DATA SUPPLIED:
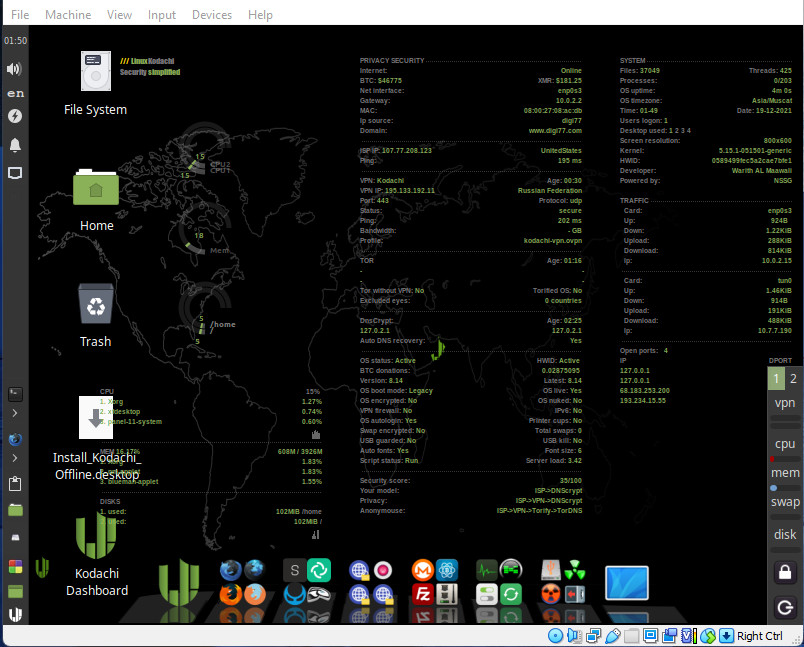This screenshot has width=804, height=647.
Task: Open the Machine menu
Action: [68, 15]
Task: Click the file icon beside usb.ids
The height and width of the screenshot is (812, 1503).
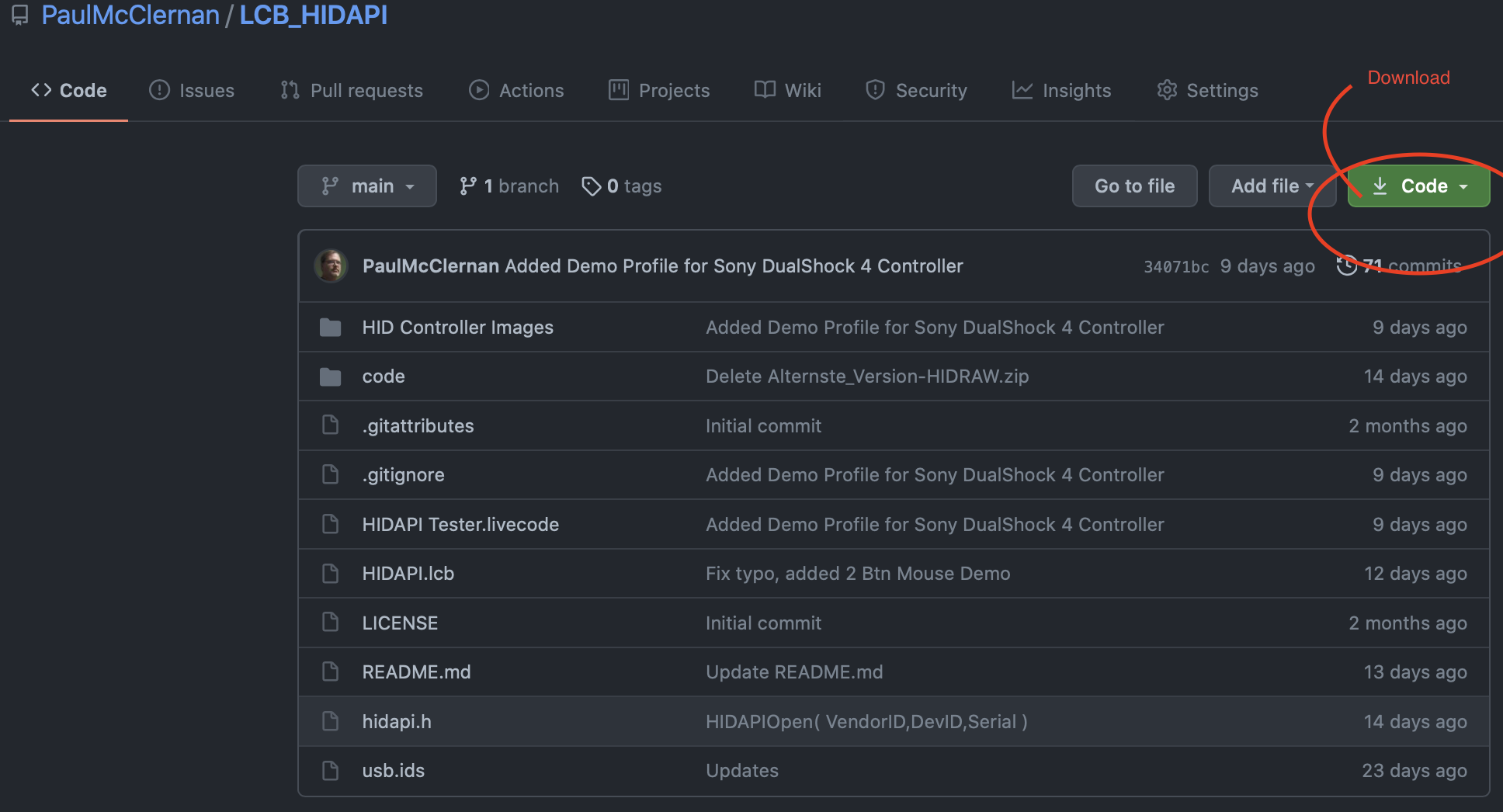Action: pos(330,771)
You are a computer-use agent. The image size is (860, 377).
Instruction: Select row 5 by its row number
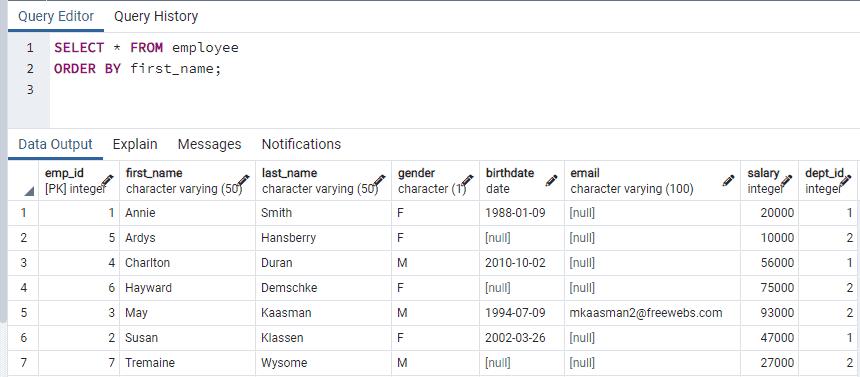point(23,313)
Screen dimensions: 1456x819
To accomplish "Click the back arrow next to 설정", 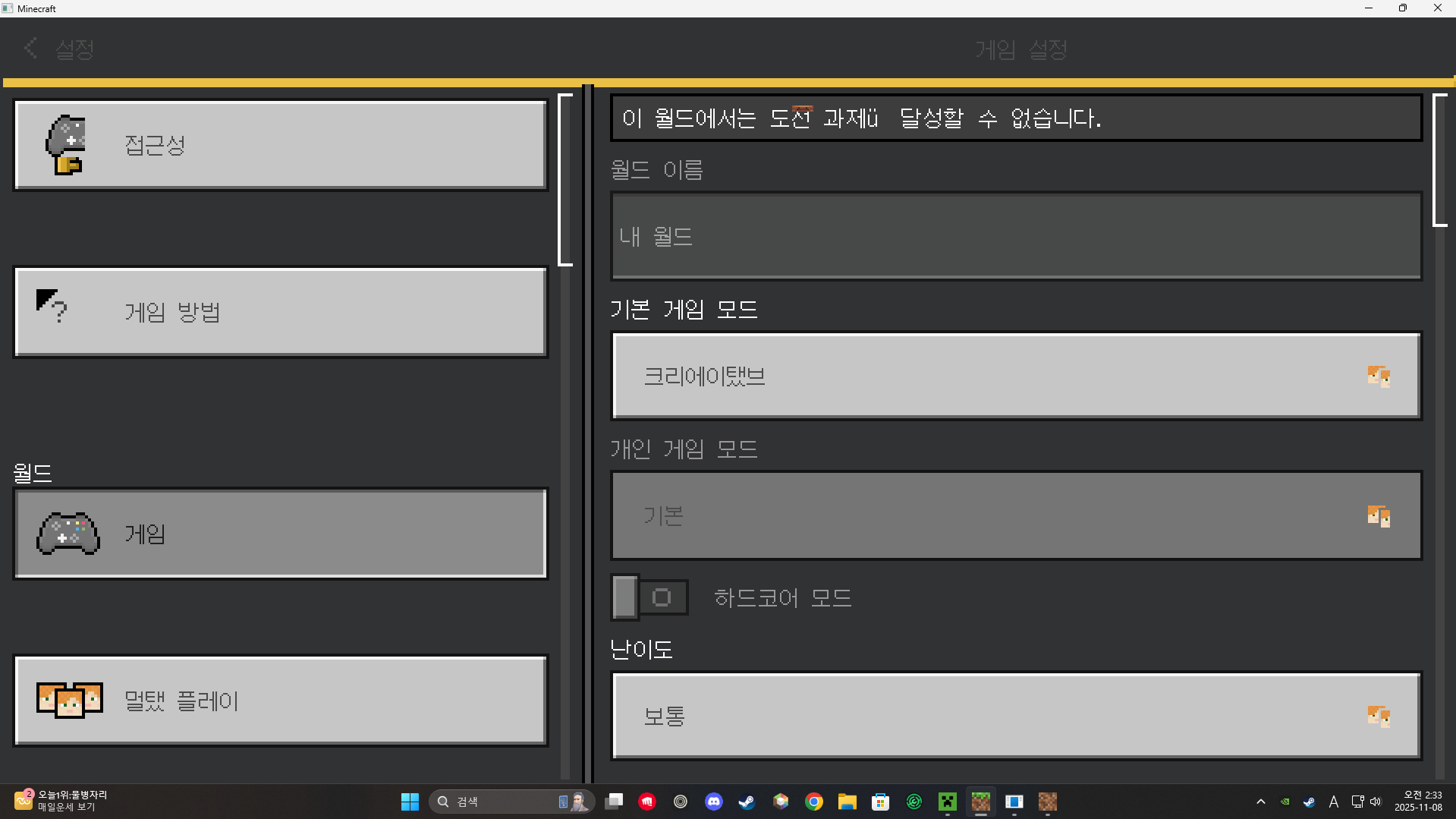I will point(30,49).
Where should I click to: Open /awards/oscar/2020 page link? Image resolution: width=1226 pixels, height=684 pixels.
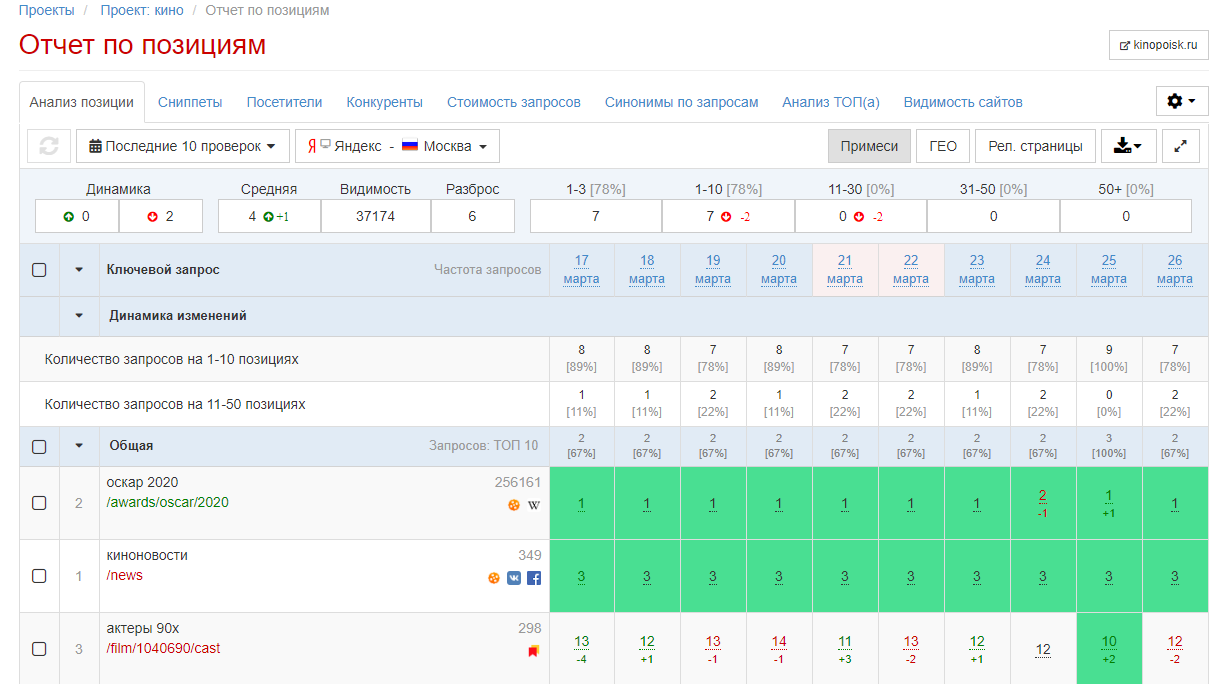point(167,502)
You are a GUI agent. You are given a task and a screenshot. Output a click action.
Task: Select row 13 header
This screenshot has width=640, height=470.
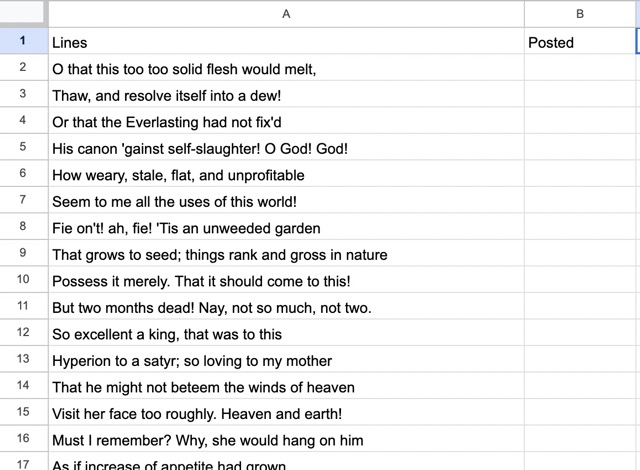(x=23, y=360)
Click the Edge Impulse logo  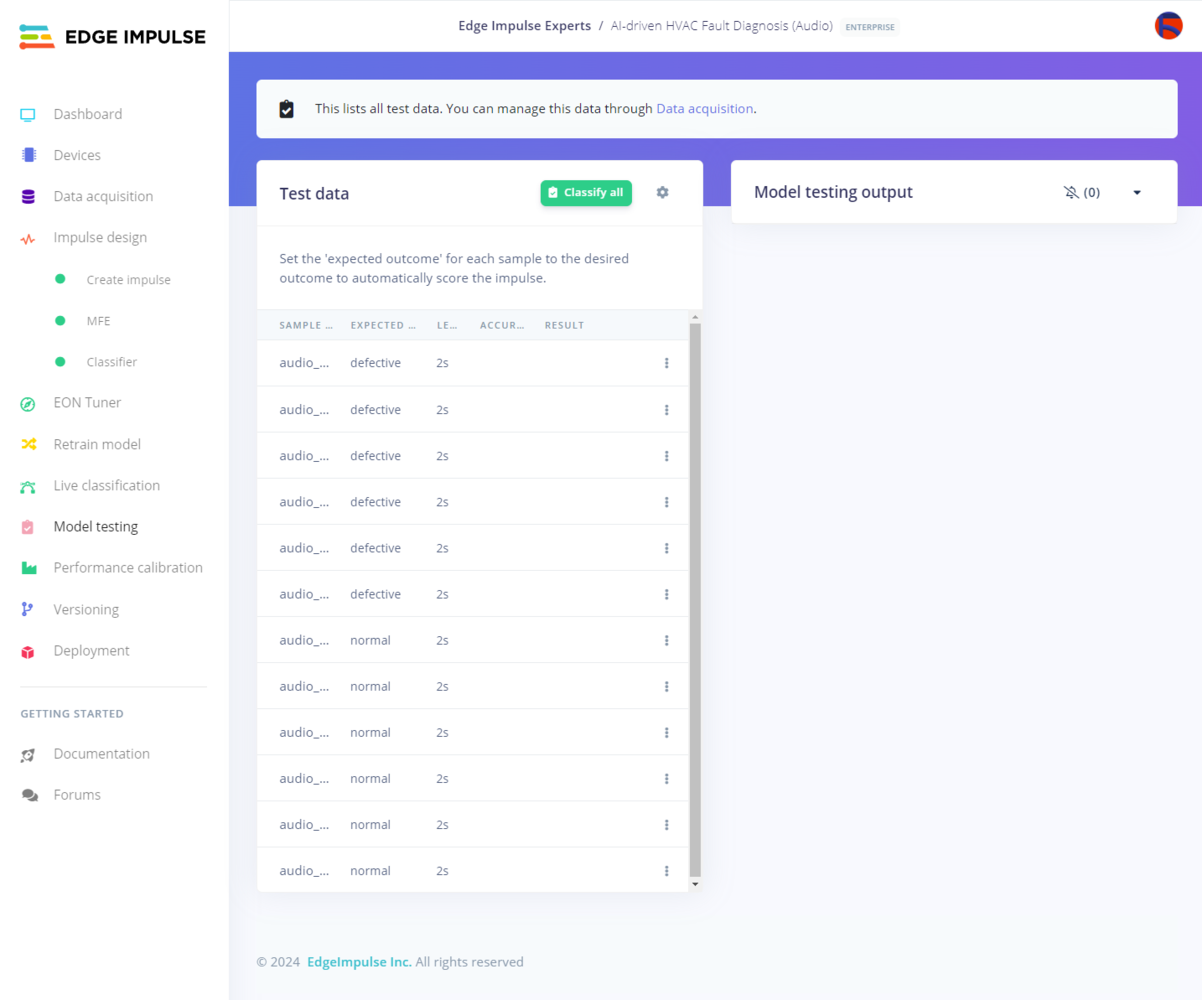(x=112, y=37)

EXERCISE REQUIREMENTS: State in a single number how many lines in the data include the word "agent".

OUTPUT OF THE EXERCISE: 2